In a strong defence, CRA spokesman Noel Carisse said the CRA does not undertake any research on the political views of charities it audited. This contradicted what the head of the charities directorate Cathy Hawara had told a news paper in July that political ideology was indeed a factor it gave due weightage to in order to ensure that the focus did not tilt to one side of the political spectrum.
However, Hawara later denied it and claimed she was misquoted about the CRA's selection process. Hawara also rejected speculations that she had met Revenue Minister Kerry-Lynne Findlay in June to hand over the lists of targeted charities.
According to Hawara, her agency strikes a balance by picking groups from each of the 4 charitable categories-poverty alleviation, promotion of religion, enhancement of education and community services. In the last group comes environmental as well as human-rights groups.
Environmental Groups Bitter
The Canadian Press asserts at least half of the 10 political-activity audits audited for 2012-2013 were charities belonging to environmental groups who had opposed the government's energy policies. They included Environmental Defence Canada, Tides Canada Initiatives Society, Tides Canada Foundation, Equiterre, Ecology Action Centre, and the David Suzuki Foundation.
It was quoted in the news report that CRA had been watching groups that use more than 10 per cent of its resources on political activities, or engaging in partisan activities such as endorsing candidates which are officially forbidden.

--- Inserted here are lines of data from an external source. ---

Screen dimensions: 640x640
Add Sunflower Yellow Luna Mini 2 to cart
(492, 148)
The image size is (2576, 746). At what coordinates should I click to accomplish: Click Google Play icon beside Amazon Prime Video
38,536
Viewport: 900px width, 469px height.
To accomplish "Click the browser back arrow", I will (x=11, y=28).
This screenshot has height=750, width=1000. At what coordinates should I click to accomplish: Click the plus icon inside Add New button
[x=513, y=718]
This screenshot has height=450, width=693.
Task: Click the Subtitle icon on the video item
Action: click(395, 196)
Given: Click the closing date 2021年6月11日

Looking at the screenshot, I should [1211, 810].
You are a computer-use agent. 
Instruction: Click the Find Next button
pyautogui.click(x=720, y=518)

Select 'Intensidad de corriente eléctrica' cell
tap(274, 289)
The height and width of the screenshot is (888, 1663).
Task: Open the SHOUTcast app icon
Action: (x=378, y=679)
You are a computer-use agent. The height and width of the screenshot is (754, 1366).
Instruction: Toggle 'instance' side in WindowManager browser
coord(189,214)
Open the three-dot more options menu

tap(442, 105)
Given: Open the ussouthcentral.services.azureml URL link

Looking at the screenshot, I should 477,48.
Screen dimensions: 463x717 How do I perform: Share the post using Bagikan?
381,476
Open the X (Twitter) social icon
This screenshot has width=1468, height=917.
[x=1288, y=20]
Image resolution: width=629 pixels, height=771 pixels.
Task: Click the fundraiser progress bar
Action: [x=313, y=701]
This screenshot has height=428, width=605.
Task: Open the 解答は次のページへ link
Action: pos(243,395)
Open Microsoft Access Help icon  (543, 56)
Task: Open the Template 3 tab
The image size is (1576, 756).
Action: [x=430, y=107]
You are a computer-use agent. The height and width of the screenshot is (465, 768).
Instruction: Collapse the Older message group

A Nova Scotia charities lawyer Richard Bridge vouches that bulk of the political-activity audits were in the environmental sector only.
Audits to expand
Despite charges of vindictiveness, the Canada Revenue Agency is planning 60 political-activity audits by 2016. It will expand the scope to include anti-poverty, animal-welfare, foreign-aid and human rights groups.
The partisan approach of CRA is reiterated by many critics who point to the exclusion of conservative think-tanks registered as charities from this audit. They include known names like Toronto's C.D. Howe Institute and the Macdonald-Laurier Institute of Ottawa.
According to Gareth Kirkby, a research scholar on political audits, the Canadian government has successfully targeted its political opponents by having set the policy agenda for CRA.